Quelle exploitation concrète comptez-vous faire des résultats ?

Dès le début, le projet a associé les acteurs du monde associatif et les professionnels de la prise en charge. Nous ne souhaitons donc pas que cette collaboration s’arrête avec la publication des résultats ! Les professionnels, associations de réduction des risques et d’usagers seront associés au travail qui suivra la réalisation de l’enquête. Suivant ces résultats, il s’agira de se pencher par exemple sur la pertinence de développer des interventions en direction des nouveaux injecteurs ou plutôt des injecteurs plus expérimentés susceptibles de jouer un rôle dans l’initiation des plus jeunes, d’éditer des brochures, d’adapter des programmes développés à l’étranger, etc.

Même si ce n'est pas son objet, pensez-vous que l'enquête PrimInject donnera des informations, des pistes de réflexion dans le débat actuel sur la réduction des risques et notamment sur l'intérêt de l'ouverture de salles de consommation supervisée ?
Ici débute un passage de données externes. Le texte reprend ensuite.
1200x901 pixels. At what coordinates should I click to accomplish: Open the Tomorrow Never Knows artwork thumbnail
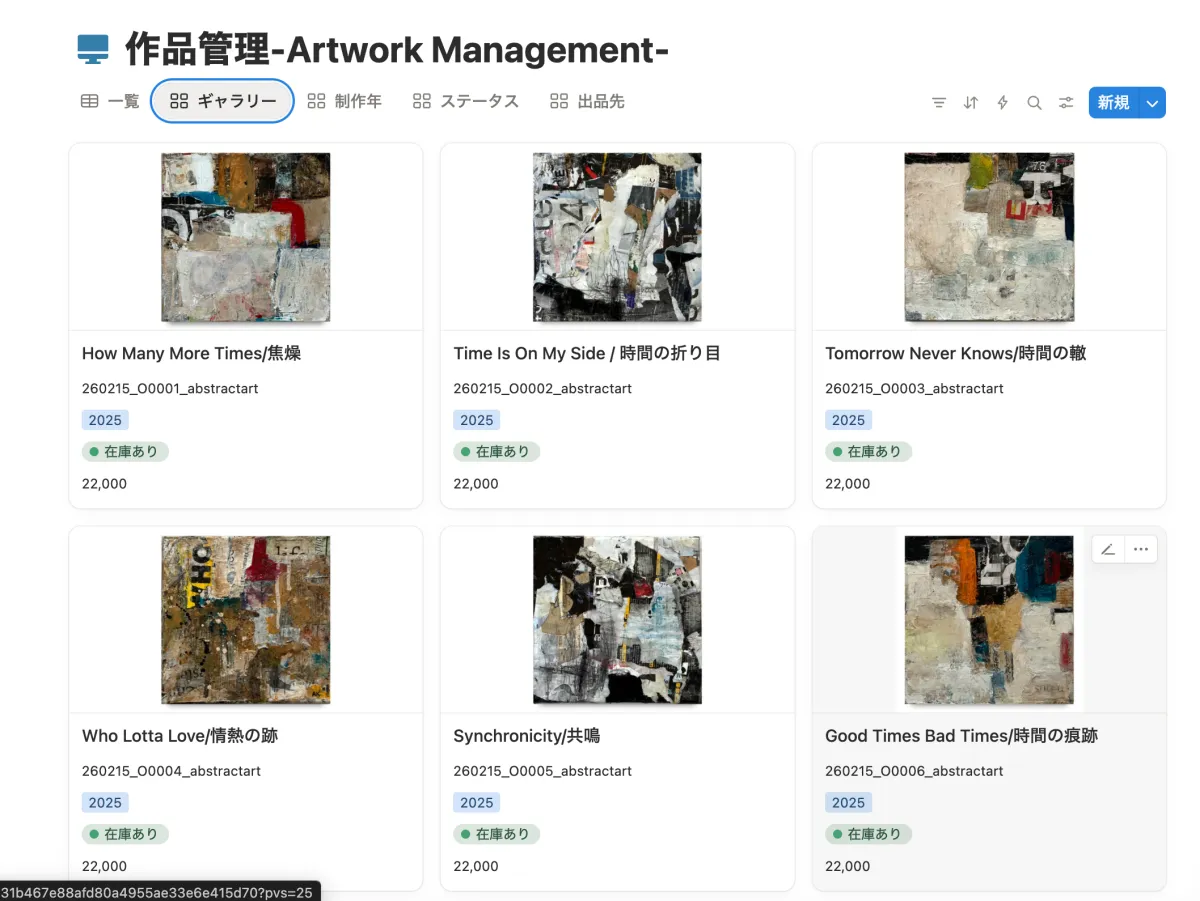click(989, 237)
Le projet était lancé avant que le débat sur les salles de consommations émerge sur la scène politique et ne soit repris dans les médias grands publics. Les connaissances produites par l’enquête profiteront, j’espère, à la réflexion sur la réduction des risques dans son ensemble. Si l’Inpes réfléchit à d’autres stratégies, cela ne veut pas dire qu’elles sont en concurrence avec les projets portés par les associations, que ce soit les programmes d’éducation aux risques liés à l’injection, les salles de consommations, ou autres. Au vu des enjeux posés par l’épidémie d’hépatite C, je ne crois pas qu’il y ait une solution unique. La complémentarité des approches était d’ailleurs l’objet du séminaire de travail que nous avons organisé le 15 mars dernier et qui portait justement sur l’articulation entre prévention, éducation et réduction des risques.